— Stored records —
+ + +
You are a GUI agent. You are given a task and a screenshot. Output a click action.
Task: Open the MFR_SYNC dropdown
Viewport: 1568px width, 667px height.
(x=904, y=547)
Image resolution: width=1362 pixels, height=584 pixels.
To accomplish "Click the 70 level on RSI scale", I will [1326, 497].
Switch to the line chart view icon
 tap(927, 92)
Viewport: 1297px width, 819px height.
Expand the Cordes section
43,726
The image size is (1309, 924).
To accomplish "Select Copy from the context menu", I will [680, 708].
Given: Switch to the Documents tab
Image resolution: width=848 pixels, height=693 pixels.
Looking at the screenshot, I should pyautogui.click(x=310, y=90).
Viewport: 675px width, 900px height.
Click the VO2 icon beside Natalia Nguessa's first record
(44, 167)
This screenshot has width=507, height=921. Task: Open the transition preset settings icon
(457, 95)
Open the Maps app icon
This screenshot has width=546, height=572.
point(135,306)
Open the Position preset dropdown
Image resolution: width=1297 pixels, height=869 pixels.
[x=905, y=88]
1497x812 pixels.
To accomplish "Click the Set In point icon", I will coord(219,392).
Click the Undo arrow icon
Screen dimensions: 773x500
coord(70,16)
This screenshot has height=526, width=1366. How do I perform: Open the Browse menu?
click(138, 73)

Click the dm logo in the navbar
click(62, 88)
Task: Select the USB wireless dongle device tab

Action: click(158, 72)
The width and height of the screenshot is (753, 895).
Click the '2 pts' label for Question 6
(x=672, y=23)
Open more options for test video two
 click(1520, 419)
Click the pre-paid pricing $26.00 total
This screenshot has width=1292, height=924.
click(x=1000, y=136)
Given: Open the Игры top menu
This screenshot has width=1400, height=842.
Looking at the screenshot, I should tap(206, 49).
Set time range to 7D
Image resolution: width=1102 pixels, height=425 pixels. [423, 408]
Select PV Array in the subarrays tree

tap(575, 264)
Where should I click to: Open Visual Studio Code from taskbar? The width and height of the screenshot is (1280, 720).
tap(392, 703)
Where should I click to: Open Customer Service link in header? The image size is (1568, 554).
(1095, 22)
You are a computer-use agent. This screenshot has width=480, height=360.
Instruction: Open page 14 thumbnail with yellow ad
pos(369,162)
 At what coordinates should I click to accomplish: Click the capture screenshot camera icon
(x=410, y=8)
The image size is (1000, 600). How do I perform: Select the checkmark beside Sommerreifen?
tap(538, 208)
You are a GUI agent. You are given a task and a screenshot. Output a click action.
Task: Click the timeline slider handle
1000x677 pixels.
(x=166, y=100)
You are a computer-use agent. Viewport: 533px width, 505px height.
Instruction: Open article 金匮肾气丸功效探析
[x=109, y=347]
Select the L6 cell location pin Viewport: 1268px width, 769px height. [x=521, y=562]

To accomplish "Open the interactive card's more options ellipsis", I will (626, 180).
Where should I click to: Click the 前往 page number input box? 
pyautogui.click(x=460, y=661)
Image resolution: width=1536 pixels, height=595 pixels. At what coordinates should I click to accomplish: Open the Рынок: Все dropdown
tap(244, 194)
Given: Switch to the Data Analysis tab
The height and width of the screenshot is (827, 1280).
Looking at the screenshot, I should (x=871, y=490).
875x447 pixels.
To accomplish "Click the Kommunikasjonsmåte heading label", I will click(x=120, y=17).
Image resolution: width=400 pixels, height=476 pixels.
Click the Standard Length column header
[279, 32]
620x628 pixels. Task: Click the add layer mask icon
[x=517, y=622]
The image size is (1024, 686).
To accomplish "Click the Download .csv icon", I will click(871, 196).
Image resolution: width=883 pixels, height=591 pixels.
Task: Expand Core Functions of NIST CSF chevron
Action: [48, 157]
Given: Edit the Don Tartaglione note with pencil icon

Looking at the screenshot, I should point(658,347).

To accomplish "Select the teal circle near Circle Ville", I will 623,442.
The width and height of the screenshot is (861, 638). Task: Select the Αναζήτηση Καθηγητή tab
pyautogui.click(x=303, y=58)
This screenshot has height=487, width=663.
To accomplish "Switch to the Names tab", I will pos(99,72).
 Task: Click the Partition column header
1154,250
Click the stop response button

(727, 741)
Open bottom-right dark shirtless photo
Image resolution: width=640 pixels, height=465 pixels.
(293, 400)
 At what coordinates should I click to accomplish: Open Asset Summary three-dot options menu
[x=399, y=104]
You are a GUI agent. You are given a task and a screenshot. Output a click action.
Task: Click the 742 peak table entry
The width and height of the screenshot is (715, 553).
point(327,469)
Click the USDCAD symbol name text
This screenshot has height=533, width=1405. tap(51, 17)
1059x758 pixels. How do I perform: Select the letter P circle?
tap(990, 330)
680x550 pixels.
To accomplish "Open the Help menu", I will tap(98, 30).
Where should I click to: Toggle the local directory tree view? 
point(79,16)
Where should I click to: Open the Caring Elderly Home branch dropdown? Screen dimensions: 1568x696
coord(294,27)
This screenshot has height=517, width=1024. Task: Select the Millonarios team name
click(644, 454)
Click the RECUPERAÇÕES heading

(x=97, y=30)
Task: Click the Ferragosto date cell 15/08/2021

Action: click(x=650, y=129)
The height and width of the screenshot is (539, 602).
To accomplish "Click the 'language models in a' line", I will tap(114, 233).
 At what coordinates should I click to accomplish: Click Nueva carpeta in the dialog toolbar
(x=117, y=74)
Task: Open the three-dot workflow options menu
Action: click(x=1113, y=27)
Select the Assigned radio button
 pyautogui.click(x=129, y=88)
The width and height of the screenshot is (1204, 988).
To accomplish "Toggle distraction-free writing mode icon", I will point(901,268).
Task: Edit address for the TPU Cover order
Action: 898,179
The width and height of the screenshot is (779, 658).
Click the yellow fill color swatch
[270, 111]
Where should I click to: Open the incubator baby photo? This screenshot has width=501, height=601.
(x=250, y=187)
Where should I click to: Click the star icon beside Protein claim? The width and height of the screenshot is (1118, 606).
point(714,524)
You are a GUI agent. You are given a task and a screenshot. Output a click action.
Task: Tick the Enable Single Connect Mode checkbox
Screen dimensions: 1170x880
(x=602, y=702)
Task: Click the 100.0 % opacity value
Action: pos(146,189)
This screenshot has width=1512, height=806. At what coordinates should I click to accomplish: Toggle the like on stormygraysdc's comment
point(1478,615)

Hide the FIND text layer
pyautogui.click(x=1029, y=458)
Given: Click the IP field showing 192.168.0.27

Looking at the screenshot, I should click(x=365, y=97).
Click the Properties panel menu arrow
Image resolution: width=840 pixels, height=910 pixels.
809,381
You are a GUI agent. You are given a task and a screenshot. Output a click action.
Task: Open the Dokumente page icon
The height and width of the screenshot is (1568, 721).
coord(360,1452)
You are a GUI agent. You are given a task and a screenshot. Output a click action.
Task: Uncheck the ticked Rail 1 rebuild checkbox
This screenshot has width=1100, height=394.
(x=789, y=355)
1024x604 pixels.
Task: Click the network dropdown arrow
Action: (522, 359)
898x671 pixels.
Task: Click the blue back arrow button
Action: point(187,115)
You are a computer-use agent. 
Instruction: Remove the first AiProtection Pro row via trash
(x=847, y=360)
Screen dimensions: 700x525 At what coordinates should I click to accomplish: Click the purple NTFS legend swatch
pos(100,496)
+ + +
— Task prompt —
Reproduce the lines above, beginning at the line with "Click the USDCAD symbol name text" and stopping after the line with "The height and width of the screenshot is (539, 602).", exactly as they are.

— Completed task —
Click the USDCAD symbol name text
This screenshot has height=533, width=1405. tap(51, 17)
1059x758 pixels. How do I perform: Select the letter P circle?
tap(990, 330)
680x550 pixels.
To accomplish "Open the Help menu", I will tap(98, 30).
Where should I click to: Toggle the local directory tree view? 
point(79,16)
Where should I click to: Open the Caring Elderly Home branch dropdown? Screen dimensions: 1568x696
coord(294,27)
This screenshot has height=517, width=1024. Task: Select the Millonarios team name
click(644, 454)
Click the RECUPERAÇÕES heading

(x=97, y=30)
Task: Click the Ferragosto date cell 15/08/2021

Action: click(x=650, y=129)
The height and width of the screenshot is (539, 602).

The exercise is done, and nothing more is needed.